Atau meminjam bahasa bukunya Bambang Trim yang berjudul, ‘Karier Top Sebagai Penulis’ (2011:7), memilih jalan menulis itu ibarat jatuh cinta pada seorang gadis ataupun pemuda pujaan. Yang pertama, harus berniat untuk menjalin hubungan dengannya. Kedua, harus memiliki hasrat (passion) untuk memilikinya. Dan ketiga, harus memiliki keterampilan (skill) untuk mewujudkan impian tersebut dengan cara menikah dan hidup bahagia bersamanya.

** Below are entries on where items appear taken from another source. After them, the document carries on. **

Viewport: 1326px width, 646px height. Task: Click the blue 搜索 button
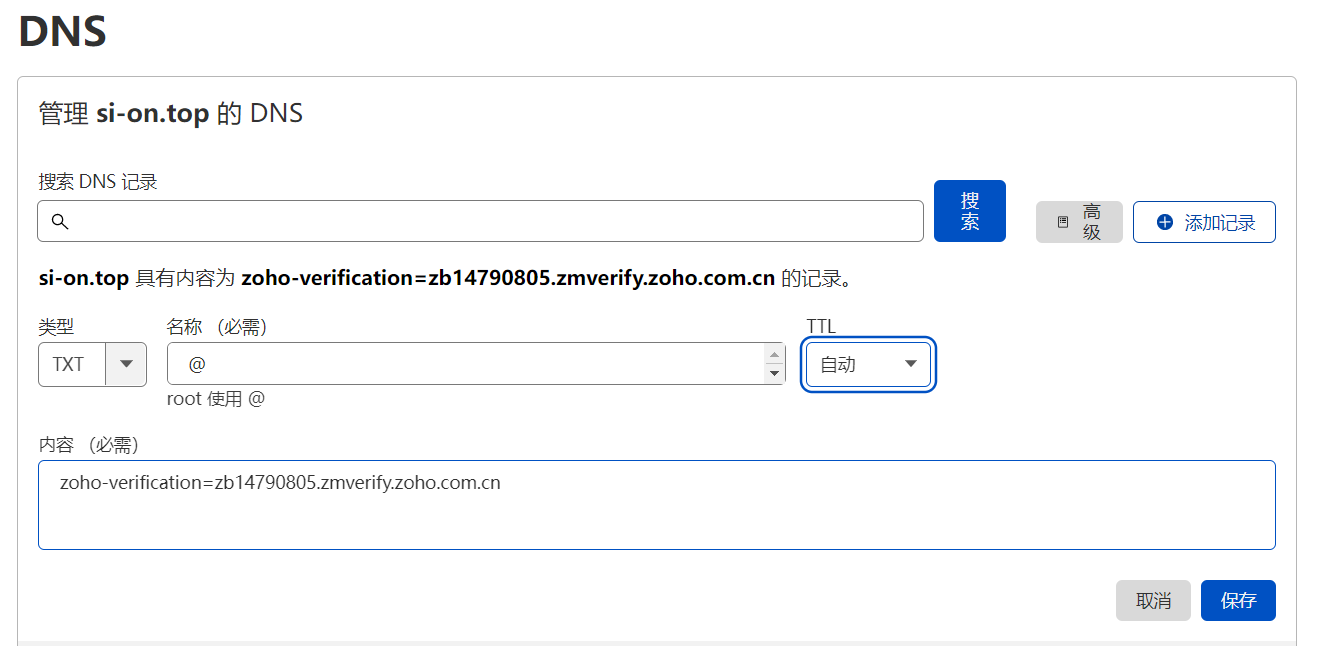969,211
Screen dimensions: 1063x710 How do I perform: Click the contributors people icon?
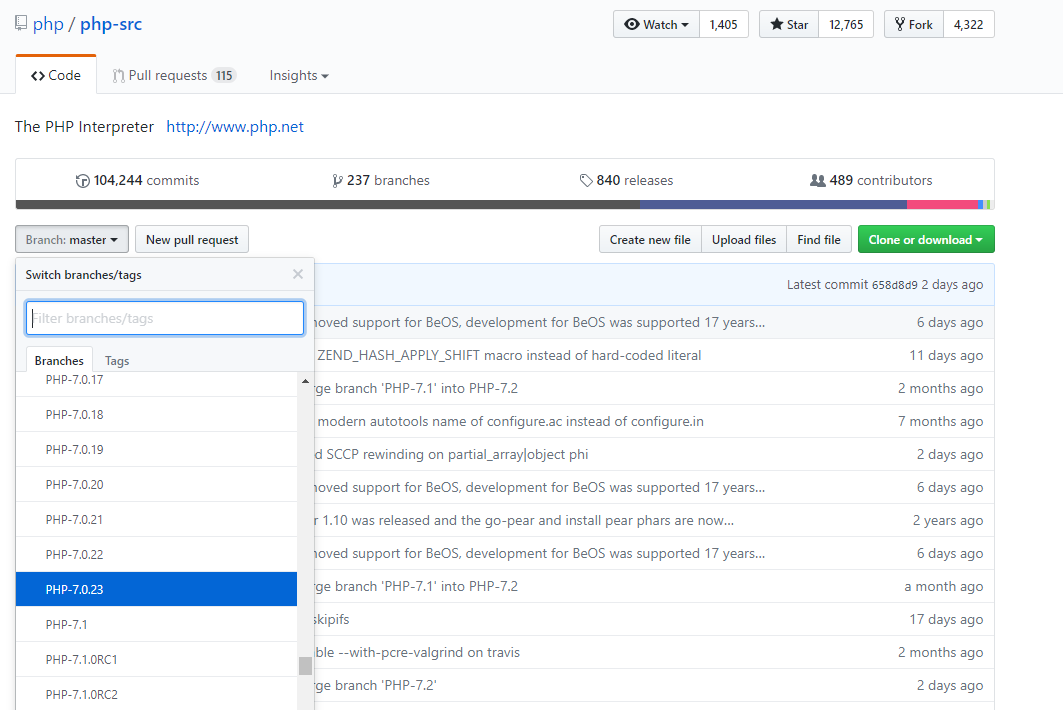[817, 181]

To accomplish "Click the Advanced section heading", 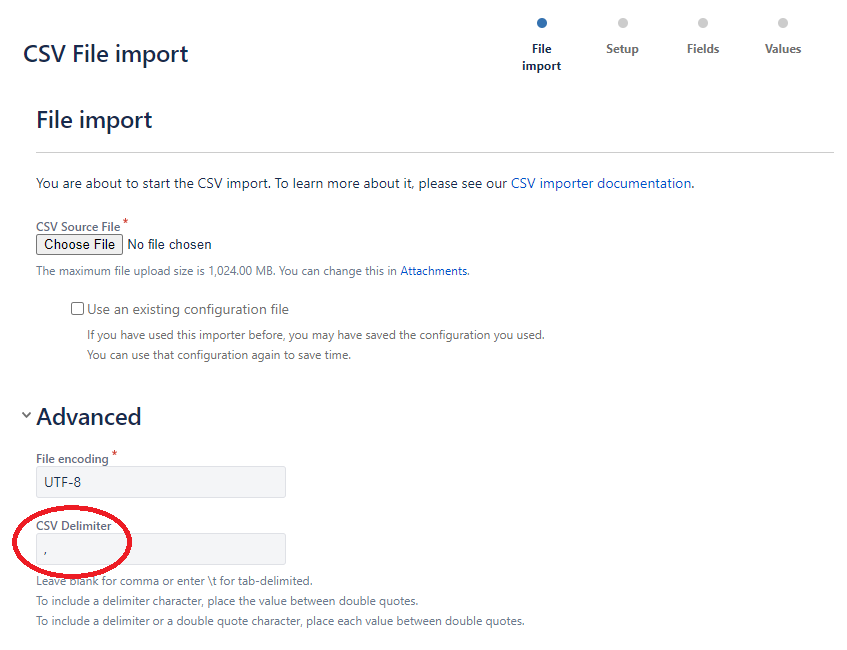I will (88, 416).
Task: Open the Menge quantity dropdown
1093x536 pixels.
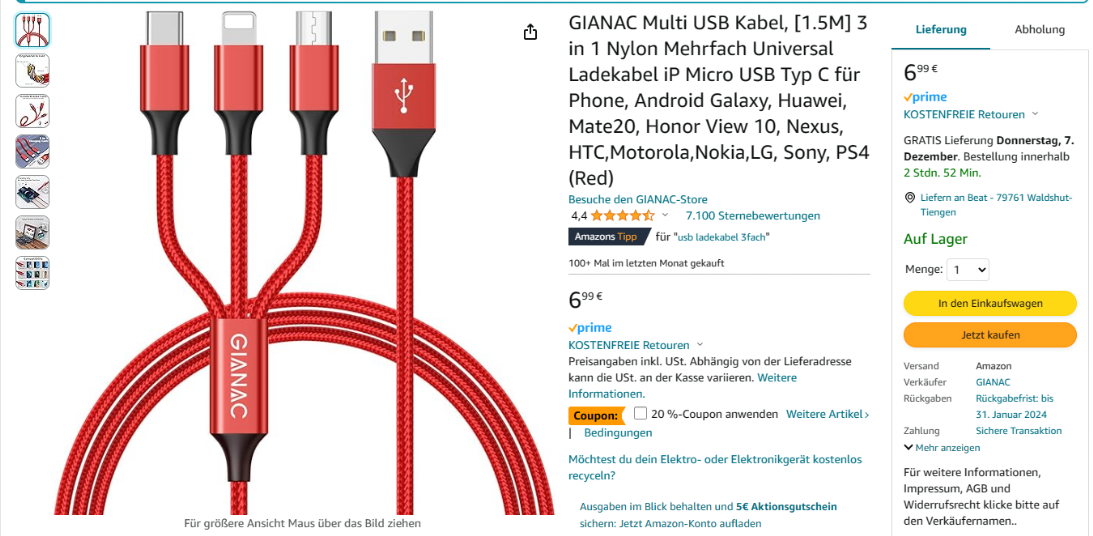Action: tap(968, 269)
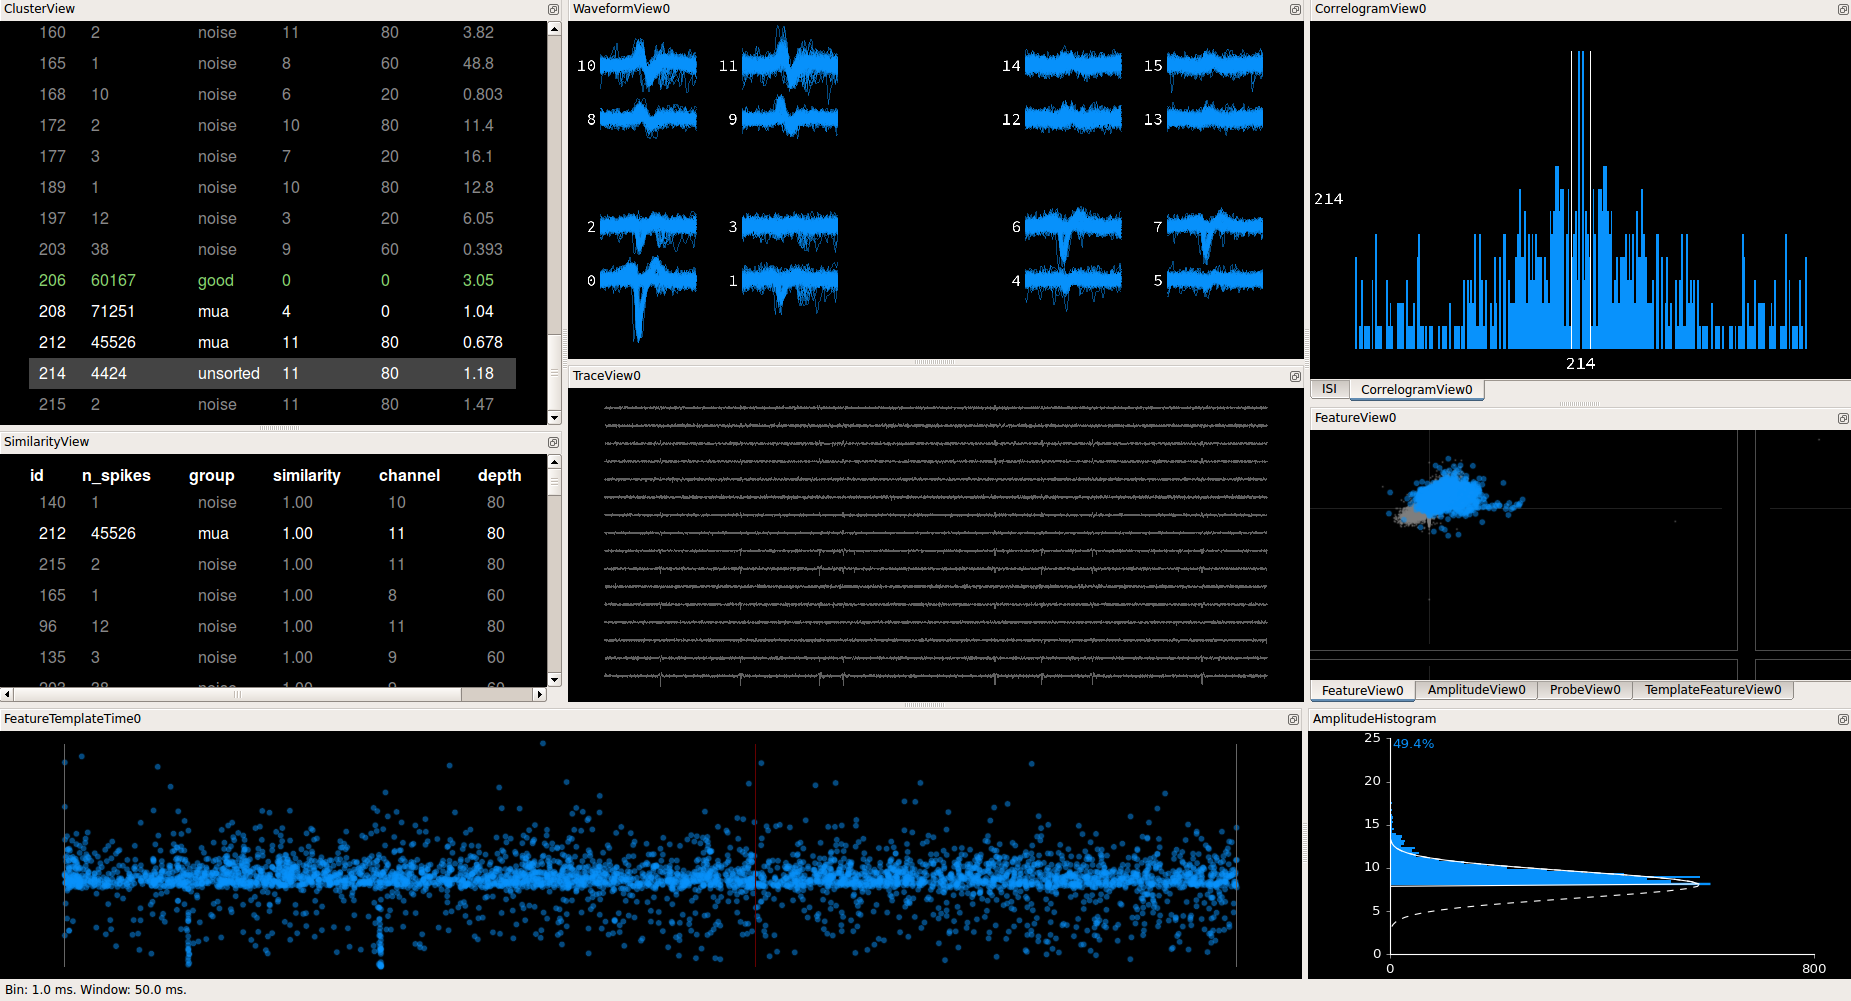Select the mua cluster 208 row
Viewport: 1851px width, 1001px height.
(200, 311)
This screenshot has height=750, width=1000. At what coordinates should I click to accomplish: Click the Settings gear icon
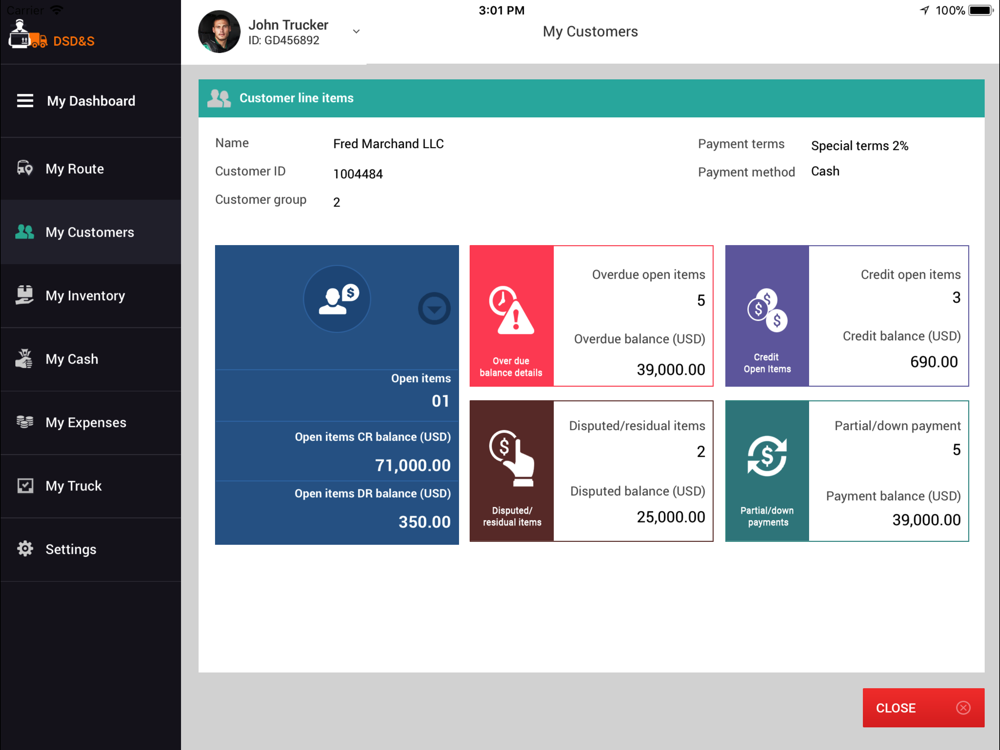click(x=25, y=548)
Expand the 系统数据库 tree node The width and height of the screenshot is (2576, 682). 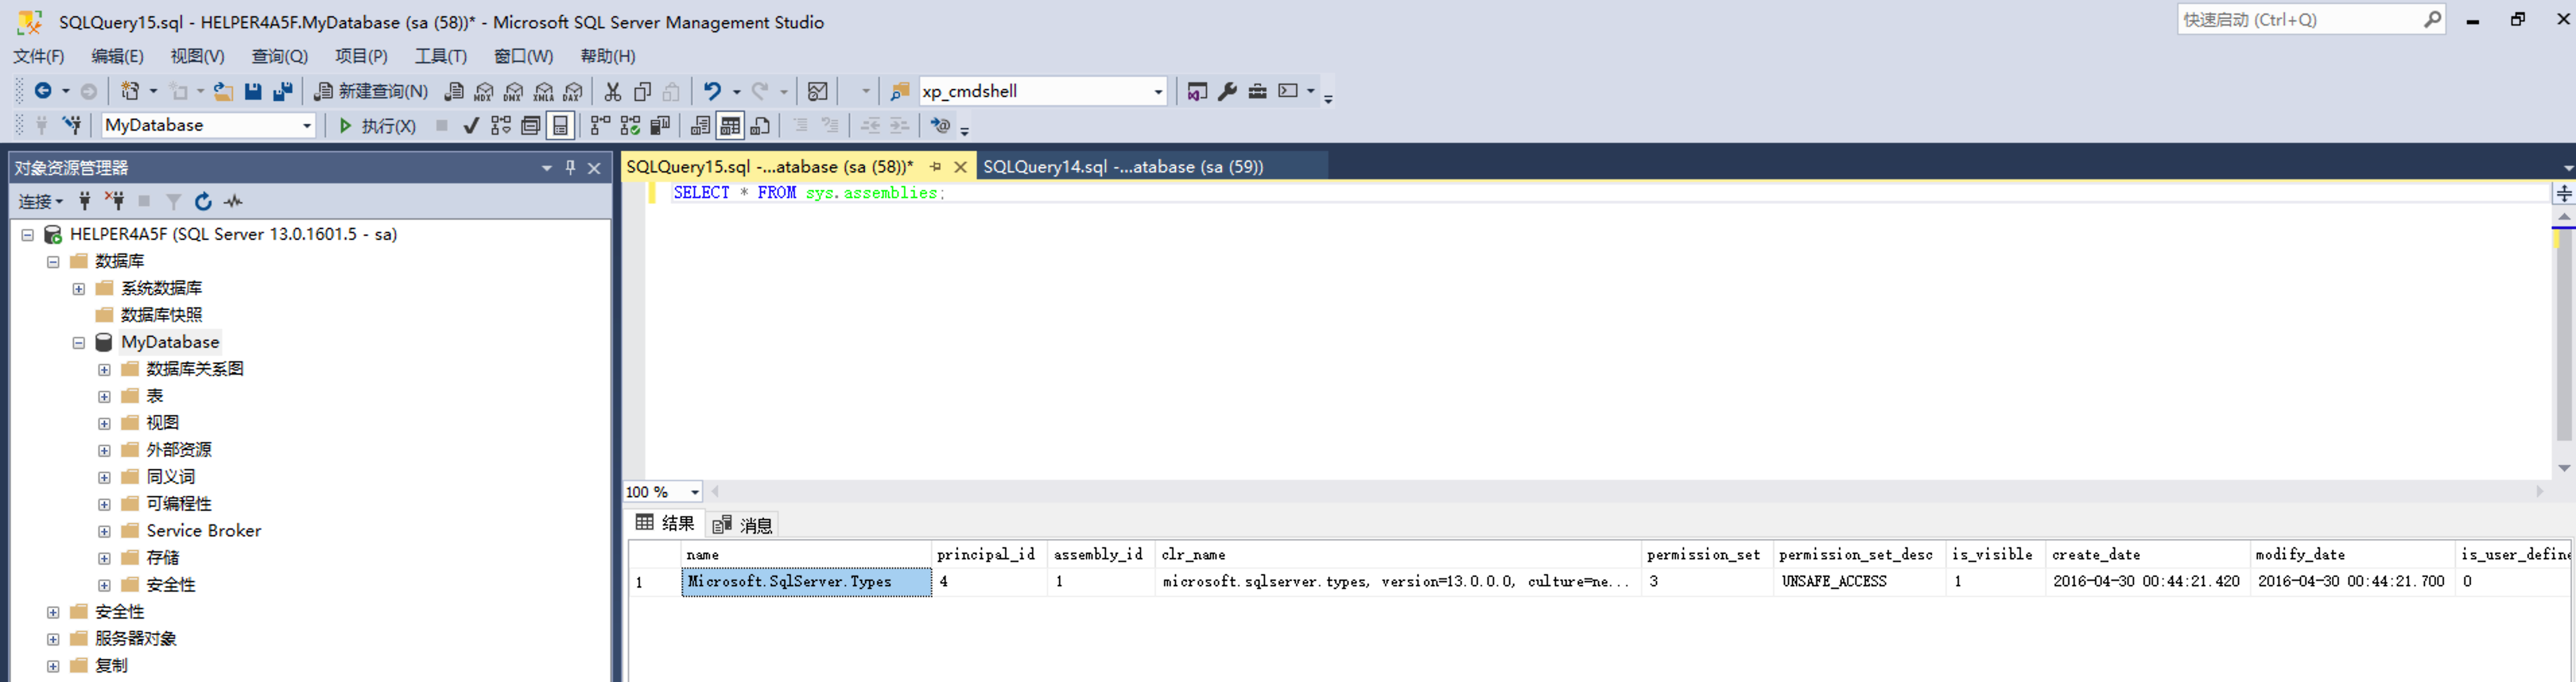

Bagi pemula, menulis seharusnya menjadi target penjadwalan yang ketat. Karena substansinya, penulis pemula berkeinginan bisa menulis layaknya para penulis yang telah mahir. Hanya saja, penyakit penulis pemula sering tidak istikamah dalam menjaga konsistensi menulis kesehariannya. Padahal dalam angan penulis pemula, hati kecil ingin bisa menulis, namun minim usaha yang dilakukan. Kalau seperti itu, cita-cita menulisnya hanya akan berbuah angan-angan, menjadi konsumen tulisan orang lain yang dalam prakteknya kemudian sering men-share dari satu group WhatsApp (WA) ke yang lainnya. Pertanyaannya, di mana sisi keinginbisaan para penulis pemula bila hanya cerdas men-share karya tulis orang lain?
Selain itu, terdapat ragam alasan yang menjadi kilah “semantara” para penulis agar tak menulis. Ada yang karena lupa, tidak melihat jadwal -bila tergabung dalam group WA-, karena kesibukan, hingga berkilah fokusnya sudah bukan menulis melainkan meneliti. Jika ragam alasan itu yang dikedepankan, selama itu pula tidak akan pernah jadi menulis, hingga akhirnya tidak jadi penulis beneran.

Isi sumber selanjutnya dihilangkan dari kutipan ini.